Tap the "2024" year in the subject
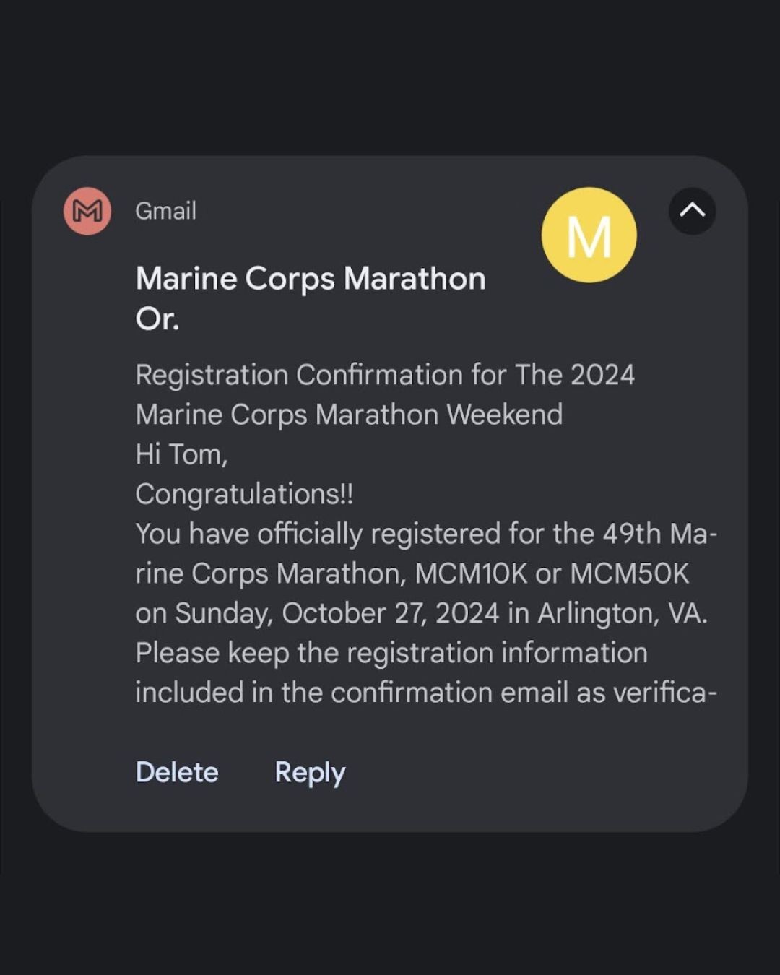The image size is (780, 975). [x=602, y=375]
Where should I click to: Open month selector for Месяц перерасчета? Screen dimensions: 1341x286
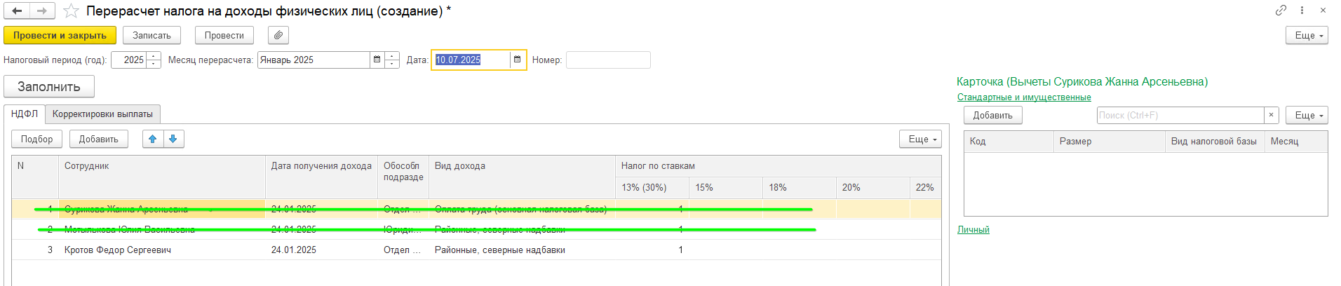(x=377, y=60)
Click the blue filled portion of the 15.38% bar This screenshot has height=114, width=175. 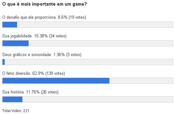coord(16,43)
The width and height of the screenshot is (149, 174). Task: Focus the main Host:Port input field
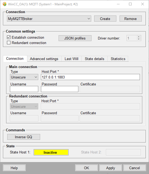90,77
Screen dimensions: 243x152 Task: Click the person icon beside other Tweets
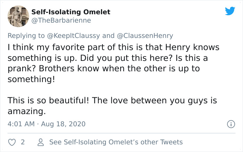coord(40,142)
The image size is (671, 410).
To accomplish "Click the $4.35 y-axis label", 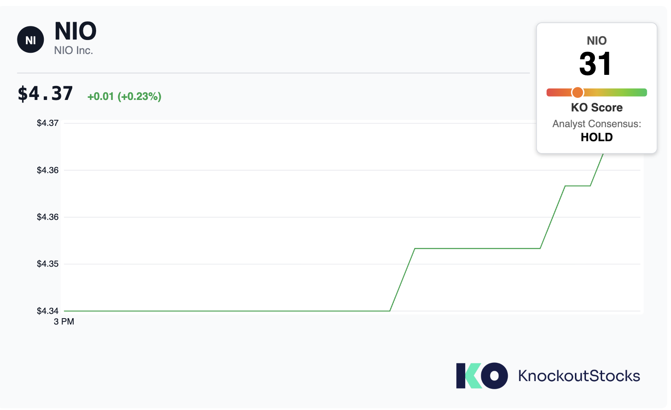I will pos(48,264).
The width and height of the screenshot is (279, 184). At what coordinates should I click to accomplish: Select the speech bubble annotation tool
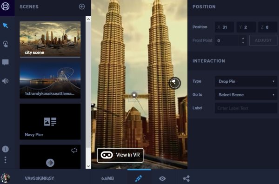(5, 63)
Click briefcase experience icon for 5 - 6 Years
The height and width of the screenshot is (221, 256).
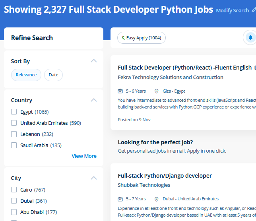pos(120,91)

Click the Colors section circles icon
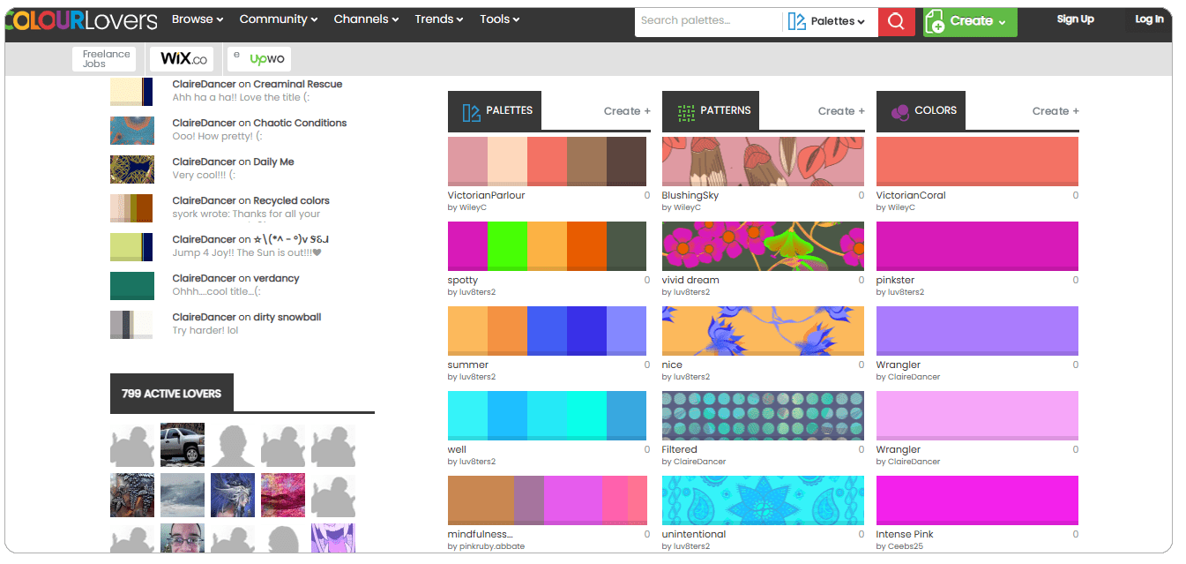pyautogui.click(x=899, y=111)
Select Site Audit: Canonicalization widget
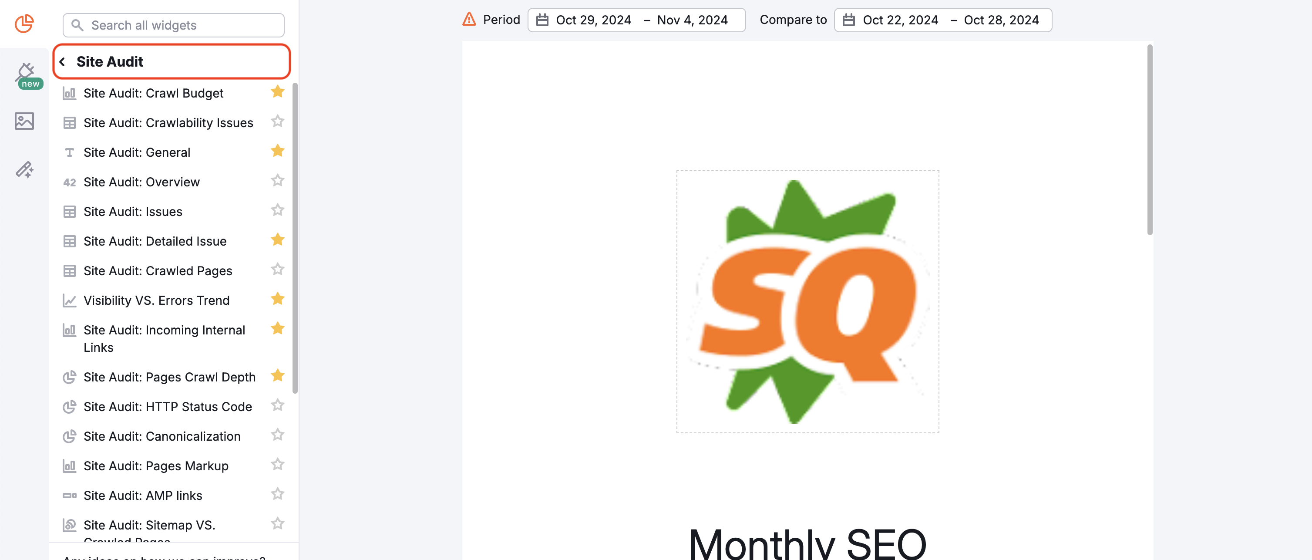This screenshot has height=560, width=1312. pos(161,436)
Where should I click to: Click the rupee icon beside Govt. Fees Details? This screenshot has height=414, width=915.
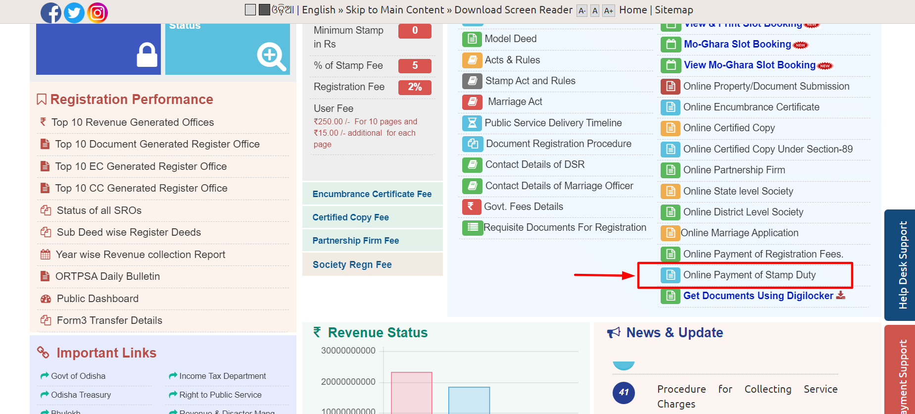click(471, 207)
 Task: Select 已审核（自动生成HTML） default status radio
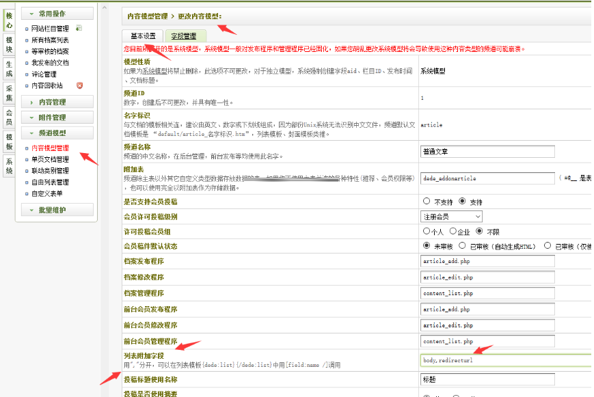[x=463, y=245]
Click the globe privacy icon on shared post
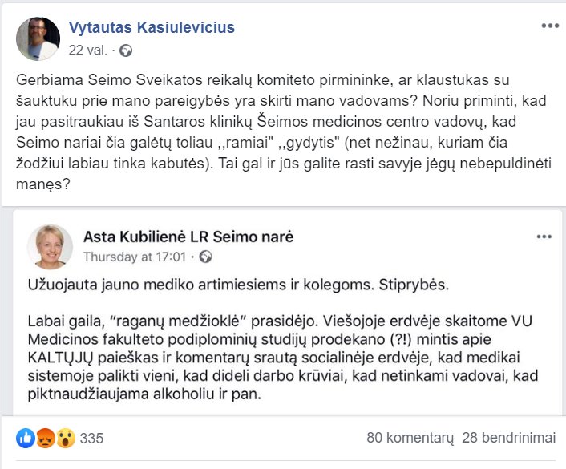The width and height of the screenshot is (566, 469). point(206,257)
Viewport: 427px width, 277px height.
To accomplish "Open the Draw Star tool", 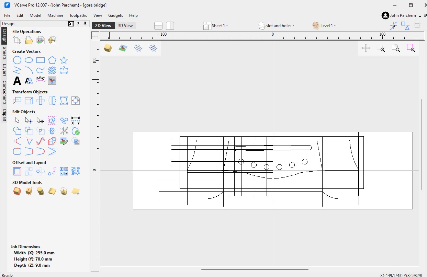I will (64, 60).

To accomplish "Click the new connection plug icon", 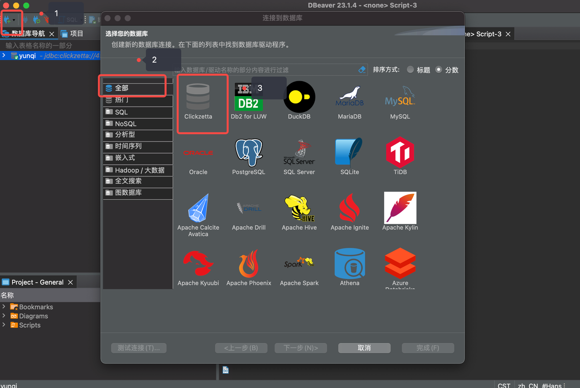I will pyautogui.click(x=7, y=20).
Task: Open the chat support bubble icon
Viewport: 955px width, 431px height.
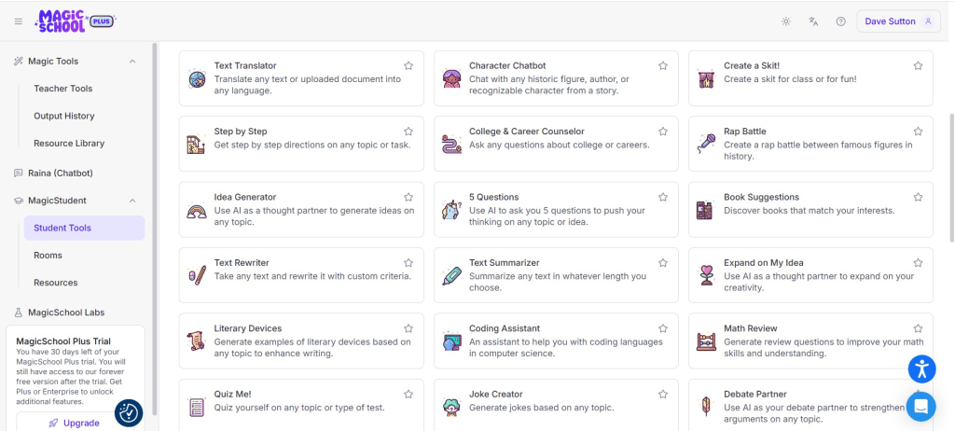Action: tap(921, 406)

- [ASSIGNED TASK]: Lines from the one with "Task: Open the chat support bubble icon" through the final line of the listing above: copy them exactly, both ends included, and omit every picture.

- [OUTPUT FOR THIS EXERCISE]:
Task: Open the chat support bubble icon
Viewport: 955px width, 431px height.
Action: tap(921, 406)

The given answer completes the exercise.